**Texto mostrado**
-- -- --

La economía política de la crítica, en este país, es de apariencia un poca boba, fácil, simplona, llena de dramas discretos y transparentes: académico/no académico, investigador/docente, literato/epistémico, sajón/francés. Nada parece enturbiar esa relación fluída y espontánea, ese vínculo aproblemático y aconflictivo, ese verdadero romance, con el texto, o más raramente aun, con mi propia capacidad y condición lectoras.

Se ha pensado durante mucho tiempo que la pregunta básica a un texto era ¿qué se dice? (ideas, significados, tópicas, contenidos), y no, necesariamente ¿qué se escribe? (géneros, mapas clasificatorias, disciplinas, asignaturas), o ¿quién escribe? (lugar, circunstancia, pasado, historia, clase, estrato, etnia). Si estas preguntas habían sido desplazadas (ahora se ha teorizado y se teoriza largamente sobre ellas), las preguntas verdaderamente elididas, nunca hechas, fuera de todo interés, evidentemente, son ¿quién lee? O ¿qué lee (ése que lee)?

Nadie, ninguna ciencia, ninguna literatura, se interroga mayormente sobre la condición lectora (si bien se suele hablar de adquisición, de habilidades o capacidades lectoras, etc.).

-- -- --

**Listado de datos**
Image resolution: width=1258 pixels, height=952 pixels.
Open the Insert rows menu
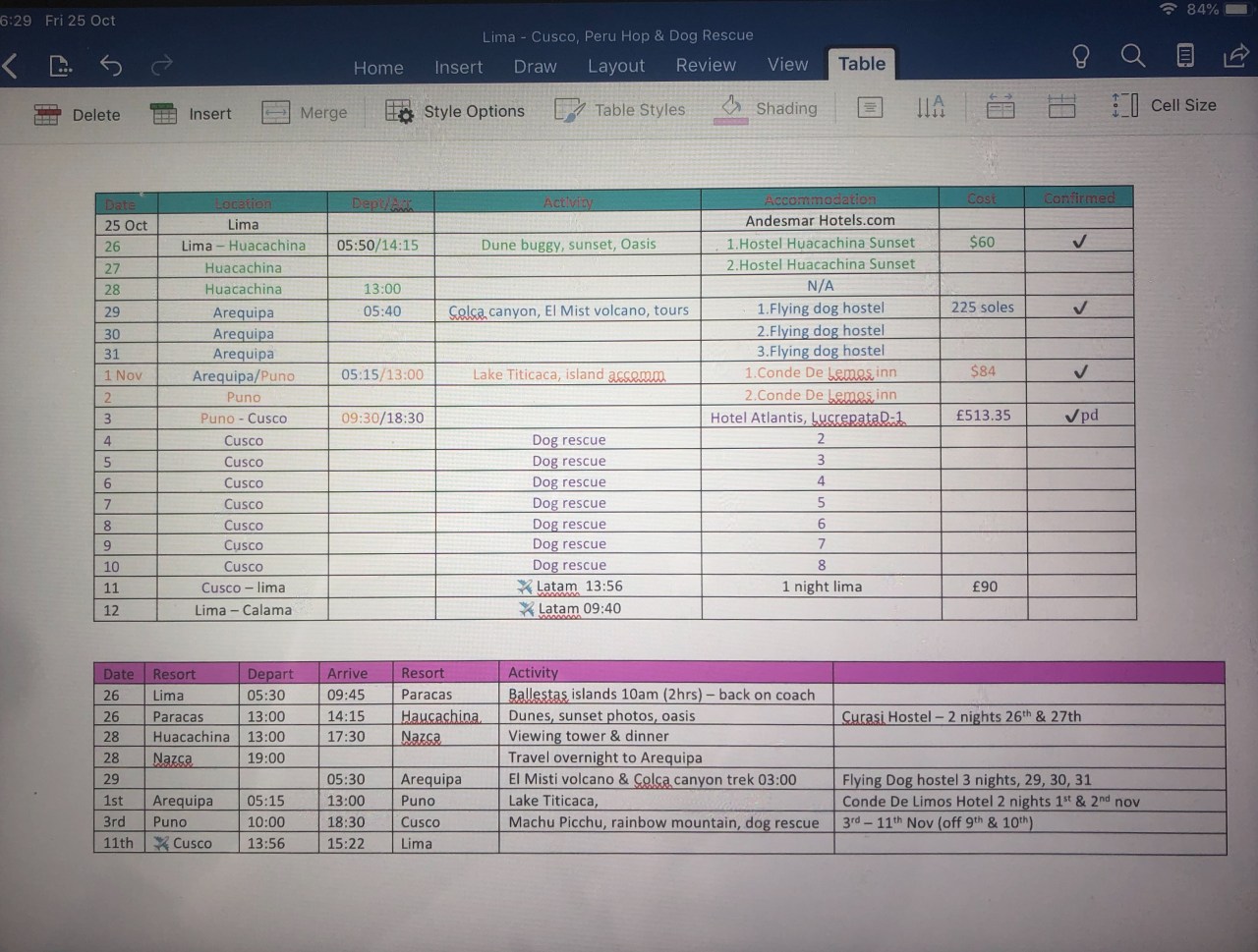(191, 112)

-- -- --

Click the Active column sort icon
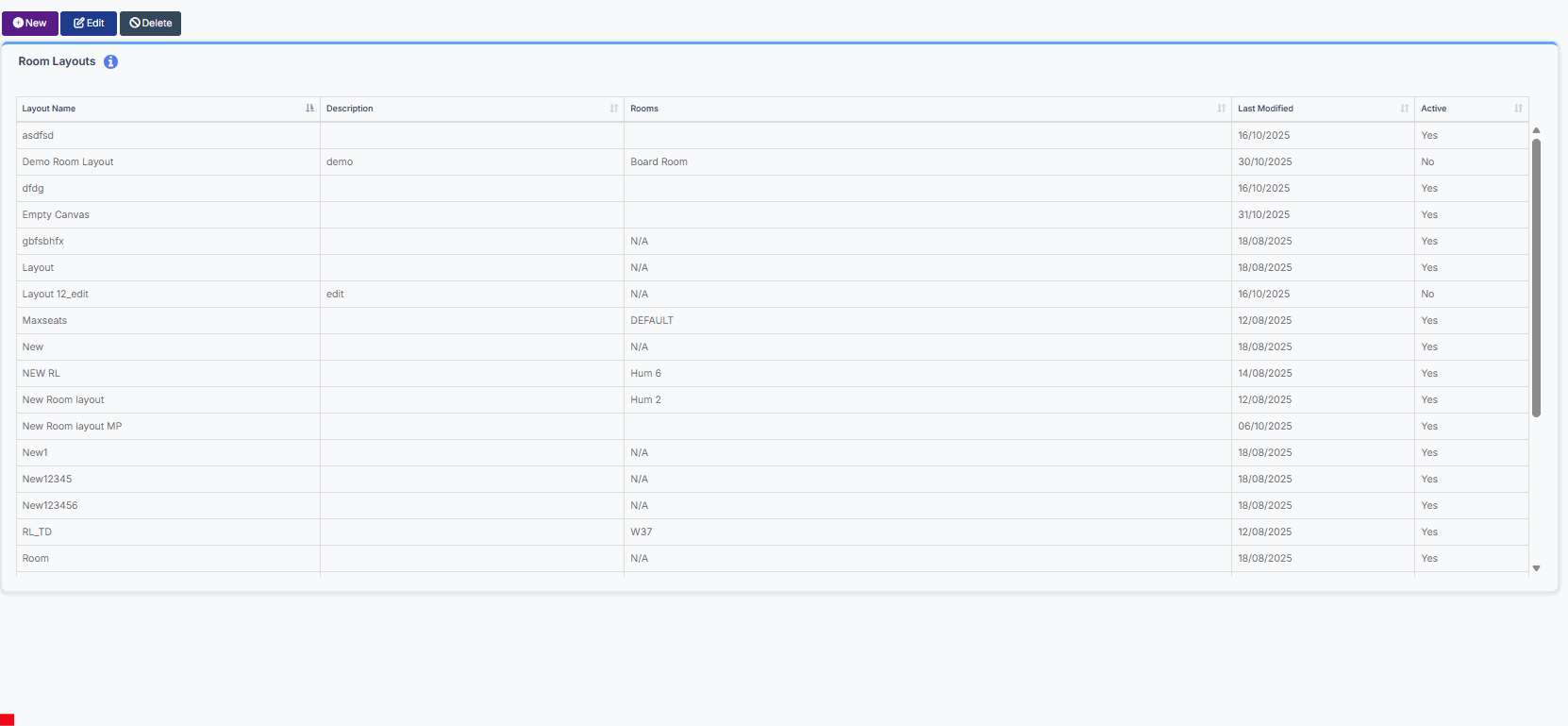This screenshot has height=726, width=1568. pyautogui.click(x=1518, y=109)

-- -- --

**Tu tarea**
Escribe la continuación del texto sobre la crítica y la condición lectora a partir de su última oración. El listado es material aparte y no guarda relación con el texto sobre la crítica y la condición lectora.

**Respuesta**
El problema es doble: no hemos advertido, mayormente, la materialidad del texto o de la escritura, y deberíamos estar en condiciones de advertir la materialidad de la lectura.
Mi condición -geopolítica de la lectura- parece ser fatalmente crítica, interpretativa: debo hacerme cargo del drama de mi propia opacidad, de la conflictividad y las verdaderas tormentas que esconde mi pasividad lectora, mi obediencia.

Si era posible, adoptando la medida y la figura de la cadena productiva, evitar cierta fantasmalización del texto (de un texto que es, fatalmente el texto del Otro) y devolverle su carácter procesal, contradictorio, irreductiblemente estratégico (y hasta, se diría, local), la pequeña euforia de esta solución puede forzarme a negligenciar el contravalor de lo prductivo: lo residual.

Toda máquina que produce genera un gasto, un insumo: se calienta, hace ruido. Segrega sustancias no utilizables. Esa entropía, esas formas torpes del descontrol energético, esa imposibilidad de un aprovechamiento radical, de una organización de materia, son las que trazan, delimitan, me parece, mi lugar, mi escala, con respecto a la línea de producción de escritura (digamos) metropolitana.

3

Va de nuevo, con otras palabras. Durante mucho tiempo se pensó que el gran problema de un discurso marginal o subordinado o periférico
(hermosas metáforas) se batía entre dos posibilidades: consumo o produzco. Si no me resigno a las formas tontas de la fidelidad y la repetición que la lectura me ofrece, me lanzo a la conquista de la escritura.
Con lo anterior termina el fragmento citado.